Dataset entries
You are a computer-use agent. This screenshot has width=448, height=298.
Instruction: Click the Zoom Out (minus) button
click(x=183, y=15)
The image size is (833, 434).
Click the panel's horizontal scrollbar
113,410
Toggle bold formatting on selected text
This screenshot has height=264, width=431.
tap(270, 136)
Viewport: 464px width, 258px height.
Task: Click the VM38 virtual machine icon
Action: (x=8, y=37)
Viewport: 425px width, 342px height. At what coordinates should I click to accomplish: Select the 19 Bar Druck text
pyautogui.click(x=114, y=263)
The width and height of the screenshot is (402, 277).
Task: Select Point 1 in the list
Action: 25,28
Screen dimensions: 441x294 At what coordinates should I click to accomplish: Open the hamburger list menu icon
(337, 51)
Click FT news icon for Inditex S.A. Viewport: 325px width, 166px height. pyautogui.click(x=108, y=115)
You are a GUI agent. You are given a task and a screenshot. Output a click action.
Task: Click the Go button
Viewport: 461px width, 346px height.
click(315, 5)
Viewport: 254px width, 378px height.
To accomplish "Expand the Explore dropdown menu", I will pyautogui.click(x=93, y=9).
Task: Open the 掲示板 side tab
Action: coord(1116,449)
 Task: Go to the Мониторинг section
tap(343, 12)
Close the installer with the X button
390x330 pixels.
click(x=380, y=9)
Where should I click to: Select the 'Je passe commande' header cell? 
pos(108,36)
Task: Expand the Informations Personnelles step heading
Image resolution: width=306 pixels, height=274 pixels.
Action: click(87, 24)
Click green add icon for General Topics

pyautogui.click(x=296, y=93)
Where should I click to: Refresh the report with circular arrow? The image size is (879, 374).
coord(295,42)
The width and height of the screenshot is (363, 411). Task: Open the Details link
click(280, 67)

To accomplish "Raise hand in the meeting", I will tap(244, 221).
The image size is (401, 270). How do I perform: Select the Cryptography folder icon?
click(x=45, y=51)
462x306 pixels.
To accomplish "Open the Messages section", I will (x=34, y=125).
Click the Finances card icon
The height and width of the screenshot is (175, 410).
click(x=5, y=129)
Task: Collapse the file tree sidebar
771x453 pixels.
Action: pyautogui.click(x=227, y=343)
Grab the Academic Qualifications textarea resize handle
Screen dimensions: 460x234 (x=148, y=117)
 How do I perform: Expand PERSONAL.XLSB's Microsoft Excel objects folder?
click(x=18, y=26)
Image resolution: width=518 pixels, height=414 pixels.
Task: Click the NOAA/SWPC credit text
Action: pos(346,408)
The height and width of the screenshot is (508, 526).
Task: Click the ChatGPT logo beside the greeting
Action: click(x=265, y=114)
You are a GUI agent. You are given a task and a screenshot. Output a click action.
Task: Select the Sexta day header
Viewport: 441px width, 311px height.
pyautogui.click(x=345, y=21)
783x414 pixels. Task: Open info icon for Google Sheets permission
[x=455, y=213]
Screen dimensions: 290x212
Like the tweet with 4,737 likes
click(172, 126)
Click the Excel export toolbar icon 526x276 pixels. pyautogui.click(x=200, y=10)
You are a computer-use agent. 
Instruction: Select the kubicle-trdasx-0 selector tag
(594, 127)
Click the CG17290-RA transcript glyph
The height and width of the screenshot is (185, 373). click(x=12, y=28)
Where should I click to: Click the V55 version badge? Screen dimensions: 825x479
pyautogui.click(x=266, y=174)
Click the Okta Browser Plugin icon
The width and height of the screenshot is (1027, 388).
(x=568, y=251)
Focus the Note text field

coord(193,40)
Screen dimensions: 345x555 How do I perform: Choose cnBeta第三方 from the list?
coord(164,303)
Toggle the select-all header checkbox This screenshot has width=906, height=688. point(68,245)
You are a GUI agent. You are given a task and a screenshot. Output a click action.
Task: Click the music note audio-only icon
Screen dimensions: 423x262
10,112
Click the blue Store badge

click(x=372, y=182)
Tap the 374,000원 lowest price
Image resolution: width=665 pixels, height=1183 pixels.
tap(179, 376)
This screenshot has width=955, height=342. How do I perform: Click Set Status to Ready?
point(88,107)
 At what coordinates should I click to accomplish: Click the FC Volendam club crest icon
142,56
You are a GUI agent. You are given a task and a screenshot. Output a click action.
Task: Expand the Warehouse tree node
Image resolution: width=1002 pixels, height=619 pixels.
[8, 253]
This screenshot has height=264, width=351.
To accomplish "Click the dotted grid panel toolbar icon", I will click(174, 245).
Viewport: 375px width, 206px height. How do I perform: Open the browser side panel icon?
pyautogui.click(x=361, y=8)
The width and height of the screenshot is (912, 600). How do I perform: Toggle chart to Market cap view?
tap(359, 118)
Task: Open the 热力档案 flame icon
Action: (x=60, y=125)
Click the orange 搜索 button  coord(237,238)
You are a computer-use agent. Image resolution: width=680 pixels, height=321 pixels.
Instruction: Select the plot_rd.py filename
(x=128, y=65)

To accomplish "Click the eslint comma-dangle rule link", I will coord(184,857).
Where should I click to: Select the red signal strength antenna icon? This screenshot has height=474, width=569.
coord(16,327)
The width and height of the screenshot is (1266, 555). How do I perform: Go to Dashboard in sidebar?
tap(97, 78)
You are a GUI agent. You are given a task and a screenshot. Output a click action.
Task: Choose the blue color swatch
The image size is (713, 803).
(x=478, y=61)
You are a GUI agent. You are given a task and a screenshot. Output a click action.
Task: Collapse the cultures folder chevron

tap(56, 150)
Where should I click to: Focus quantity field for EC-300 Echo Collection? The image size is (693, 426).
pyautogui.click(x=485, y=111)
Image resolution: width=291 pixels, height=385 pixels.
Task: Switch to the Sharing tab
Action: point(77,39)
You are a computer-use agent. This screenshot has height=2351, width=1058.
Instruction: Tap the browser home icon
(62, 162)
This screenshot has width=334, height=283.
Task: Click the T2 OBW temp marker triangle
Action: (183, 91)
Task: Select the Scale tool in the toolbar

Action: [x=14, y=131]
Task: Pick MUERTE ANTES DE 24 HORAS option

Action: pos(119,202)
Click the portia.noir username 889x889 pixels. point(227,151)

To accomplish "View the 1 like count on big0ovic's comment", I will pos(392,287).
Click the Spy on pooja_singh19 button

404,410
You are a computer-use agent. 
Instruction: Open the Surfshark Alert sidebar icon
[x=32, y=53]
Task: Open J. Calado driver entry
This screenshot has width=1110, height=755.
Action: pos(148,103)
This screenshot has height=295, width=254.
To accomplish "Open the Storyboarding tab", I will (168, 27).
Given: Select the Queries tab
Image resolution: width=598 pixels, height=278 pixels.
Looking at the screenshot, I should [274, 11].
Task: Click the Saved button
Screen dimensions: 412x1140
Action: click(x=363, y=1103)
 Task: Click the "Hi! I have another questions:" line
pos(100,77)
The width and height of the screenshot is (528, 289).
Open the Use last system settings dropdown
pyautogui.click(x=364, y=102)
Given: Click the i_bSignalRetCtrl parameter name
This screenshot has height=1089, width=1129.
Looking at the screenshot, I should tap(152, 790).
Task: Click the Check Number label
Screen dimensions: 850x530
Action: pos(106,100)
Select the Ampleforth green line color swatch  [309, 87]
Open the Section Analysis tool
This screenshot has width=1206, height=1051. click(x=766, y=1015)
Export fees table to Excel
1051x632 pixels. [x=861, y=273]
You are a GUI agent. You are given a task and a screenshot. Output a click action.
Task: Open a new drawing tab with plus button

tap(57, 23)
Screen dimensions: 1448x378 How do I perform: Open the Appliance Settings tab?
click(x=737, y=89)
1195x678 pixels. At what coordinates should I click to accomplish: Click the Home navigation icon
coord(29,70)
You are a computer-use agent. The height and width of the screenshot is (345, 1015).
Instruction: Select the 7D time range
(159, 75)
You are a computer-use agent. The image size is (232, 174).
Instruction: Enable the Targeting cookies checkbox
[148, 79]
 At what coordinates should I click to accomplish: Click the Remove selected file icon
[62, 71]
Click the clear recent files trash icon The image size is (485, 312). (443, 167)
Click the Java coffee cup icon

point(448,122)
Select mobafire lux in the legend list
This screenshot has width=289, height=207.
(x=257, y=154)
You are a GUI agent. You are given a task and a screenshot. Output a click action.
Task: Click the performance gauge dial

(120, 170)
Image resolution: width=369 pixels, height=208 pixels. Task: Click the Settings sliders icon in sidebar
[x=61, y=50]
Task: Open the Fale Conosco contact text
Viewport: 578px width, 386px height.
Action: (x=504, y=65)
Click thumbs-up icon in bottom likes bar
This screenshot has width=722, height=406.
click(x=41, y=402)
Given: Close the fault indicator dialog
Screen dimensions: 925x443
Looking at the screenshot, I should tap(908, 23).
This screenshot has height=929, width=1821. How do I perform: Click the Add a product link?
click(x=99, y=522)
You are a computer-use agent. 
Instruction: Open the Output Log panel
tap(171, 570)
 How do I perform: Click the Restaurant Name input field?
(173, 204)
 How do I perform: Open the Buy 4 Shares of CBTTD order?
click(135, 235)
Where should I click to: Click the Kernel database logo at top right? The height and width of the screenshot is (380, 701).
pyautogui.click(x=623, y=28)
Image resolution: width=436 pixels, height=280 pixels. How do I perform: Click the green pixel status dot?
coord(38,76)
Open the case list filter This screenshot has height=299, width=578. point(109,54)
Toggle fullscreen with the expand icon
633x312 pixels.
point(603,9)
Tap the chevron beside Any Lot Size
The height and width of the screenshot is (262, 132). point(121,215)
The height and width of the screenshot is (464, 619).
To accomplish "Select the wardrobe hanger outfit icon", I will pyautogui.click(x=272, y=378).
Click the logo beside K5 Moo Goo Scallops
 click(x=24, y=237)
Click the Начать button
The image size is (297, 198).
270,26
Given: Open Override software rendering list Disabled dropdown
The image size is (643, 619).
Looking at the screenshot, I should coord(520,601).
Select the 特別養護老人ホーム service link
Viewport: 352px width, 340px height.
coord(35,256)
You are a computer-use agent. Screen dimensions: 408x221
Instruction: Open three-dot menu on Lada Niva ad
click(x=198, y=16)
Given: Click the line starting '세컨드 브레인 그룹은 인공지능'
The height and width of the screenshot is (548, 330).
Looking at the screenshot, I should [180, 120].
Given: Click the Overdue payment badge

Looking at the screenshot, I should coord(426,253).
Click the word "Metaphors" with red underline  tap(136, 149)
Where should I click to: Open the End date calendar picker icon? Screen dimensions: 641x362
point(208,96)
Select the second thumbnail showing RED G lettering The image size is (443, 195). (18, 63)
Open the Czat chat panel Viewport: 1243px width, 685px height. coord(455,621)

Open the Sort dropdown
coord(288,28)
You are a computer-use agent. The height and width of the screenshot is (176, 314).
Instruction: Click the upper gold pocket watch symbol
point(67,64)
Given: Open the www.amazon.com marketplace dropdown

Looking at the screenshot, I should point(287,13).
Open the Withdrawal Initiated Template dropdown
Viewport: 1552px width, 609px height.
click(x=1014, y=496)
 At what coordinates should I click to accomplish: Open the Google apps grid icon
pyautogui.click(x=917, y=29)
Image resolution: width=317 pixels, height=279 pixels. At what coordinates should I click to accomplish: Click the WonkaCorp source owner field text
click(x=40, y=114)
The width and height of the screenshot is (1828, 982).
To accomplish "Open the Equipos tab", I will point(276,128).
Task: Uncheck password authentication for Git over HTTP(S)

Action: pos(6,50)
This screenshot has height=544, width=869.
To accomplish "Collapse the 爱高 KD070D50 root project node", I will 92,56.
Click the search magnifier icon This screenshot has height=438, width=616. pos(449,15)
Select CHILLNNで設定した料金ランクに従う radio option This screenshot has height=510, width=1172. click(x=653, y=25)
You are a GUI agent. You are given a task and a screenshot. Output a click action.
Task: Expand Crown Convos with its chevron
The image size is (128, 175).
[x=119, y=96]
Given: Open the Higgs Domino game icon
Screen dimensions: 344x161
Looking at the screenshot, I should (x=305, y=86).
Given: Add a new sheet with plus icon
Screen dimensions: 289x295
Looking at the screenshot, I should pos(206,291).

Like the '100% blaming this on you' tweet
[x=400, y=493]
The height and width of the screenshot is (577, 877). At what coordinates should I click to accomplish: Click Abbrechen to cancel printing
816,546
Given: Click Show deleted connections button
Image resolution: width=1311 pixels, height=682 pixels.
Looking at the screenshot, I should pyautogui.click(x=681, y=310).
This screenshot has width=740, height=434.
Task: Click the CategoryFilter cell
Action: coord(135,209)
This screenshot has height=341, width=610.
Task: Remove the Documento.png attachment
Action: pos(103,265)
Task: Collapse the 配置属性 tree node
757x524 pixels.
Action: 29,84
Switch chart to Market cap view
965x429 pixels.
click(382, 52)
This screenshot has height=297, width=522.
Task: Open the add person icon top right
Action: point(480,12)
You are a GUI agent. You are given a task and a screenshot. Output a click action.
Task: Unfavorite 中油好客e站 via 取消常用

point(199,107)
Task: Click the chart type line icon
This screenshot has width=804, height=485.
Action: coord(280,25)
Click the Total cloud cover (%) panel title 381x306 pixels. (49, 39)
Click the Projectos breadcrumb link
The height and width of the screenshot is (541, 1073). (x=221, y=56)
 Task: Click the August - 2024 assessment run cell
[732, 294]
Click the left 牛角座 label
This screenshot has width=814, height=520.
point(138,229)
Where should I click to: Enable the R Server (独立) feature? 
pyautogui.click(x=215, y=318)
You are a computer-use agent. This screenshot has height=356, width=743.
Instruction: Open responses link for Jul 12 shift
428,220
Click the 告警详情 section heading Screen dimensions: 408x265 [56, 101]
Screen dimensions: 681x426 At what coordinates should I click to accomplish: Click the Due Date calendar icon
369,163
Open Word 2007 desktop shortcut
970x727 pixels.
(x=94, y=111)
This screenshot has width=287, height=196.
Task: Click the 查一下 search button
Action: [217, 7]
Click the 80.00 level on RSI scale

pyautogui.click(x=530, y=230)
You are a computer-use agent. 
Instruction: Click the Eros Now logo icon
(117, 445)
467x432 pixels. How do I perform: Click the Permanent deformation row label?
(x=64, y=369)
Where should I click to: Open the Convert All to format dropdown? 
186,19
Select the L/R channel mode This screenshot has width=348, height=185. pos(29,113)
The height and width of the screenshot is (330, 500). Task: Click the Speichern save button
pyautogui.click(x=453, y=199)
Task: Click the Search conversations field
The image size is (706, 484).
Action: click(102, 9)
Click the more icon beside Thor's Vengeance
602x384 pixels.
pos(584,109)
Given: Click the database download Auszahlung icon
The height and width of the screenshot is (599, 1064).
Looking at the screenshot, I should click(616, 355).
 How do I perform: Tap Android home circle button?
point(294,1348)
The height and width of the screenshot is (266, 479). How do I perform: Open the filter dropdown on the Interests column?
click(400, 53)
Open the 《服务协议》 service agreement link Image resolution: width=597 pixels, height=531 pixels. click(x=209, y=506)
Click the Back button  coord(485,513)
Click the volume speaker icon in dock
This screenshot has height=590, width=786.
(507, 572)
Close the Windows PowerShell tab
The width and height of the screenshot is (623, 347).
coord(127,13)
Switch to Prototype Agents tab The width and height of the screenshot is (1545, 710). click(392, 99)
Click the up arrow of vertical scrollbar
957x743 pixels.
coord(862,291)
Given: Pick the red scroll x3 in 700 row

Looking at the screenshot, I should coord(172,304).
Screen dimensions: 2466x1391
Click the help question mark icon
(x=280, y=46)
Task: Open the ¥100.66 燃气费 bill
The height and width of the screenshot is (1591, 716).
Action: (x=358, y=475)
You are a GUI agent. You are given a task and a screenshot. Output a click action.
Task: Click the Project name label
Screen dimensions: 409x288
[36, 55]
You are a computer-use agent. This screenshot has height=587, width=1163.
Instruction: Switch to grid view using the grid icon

• [REQUIREMENT]: Look above for the line holding "has height=2351, width=1058.", then set down exactly that line and every line after it up to and including the line holding "Click the portia.noir", with nothing else.

• [ANSWER]:
You are a computer-use agent. This screenshot has height=2351, width=1058.
Instruction: Tap the browser home icon
(62, 162)
This screenshot has width=334, height=283.
Task: Click the T2 OBW temp marker triangle
Action: (183, 91)
Task: Select the Scale tool in the toolbar

Action: [x=14, y=131]
Task: Pick MUERTE ANTES DE 24 HORAS option

Action: pos(119,202)
Click the portia.noir username 889x889 pixels. point(227,151)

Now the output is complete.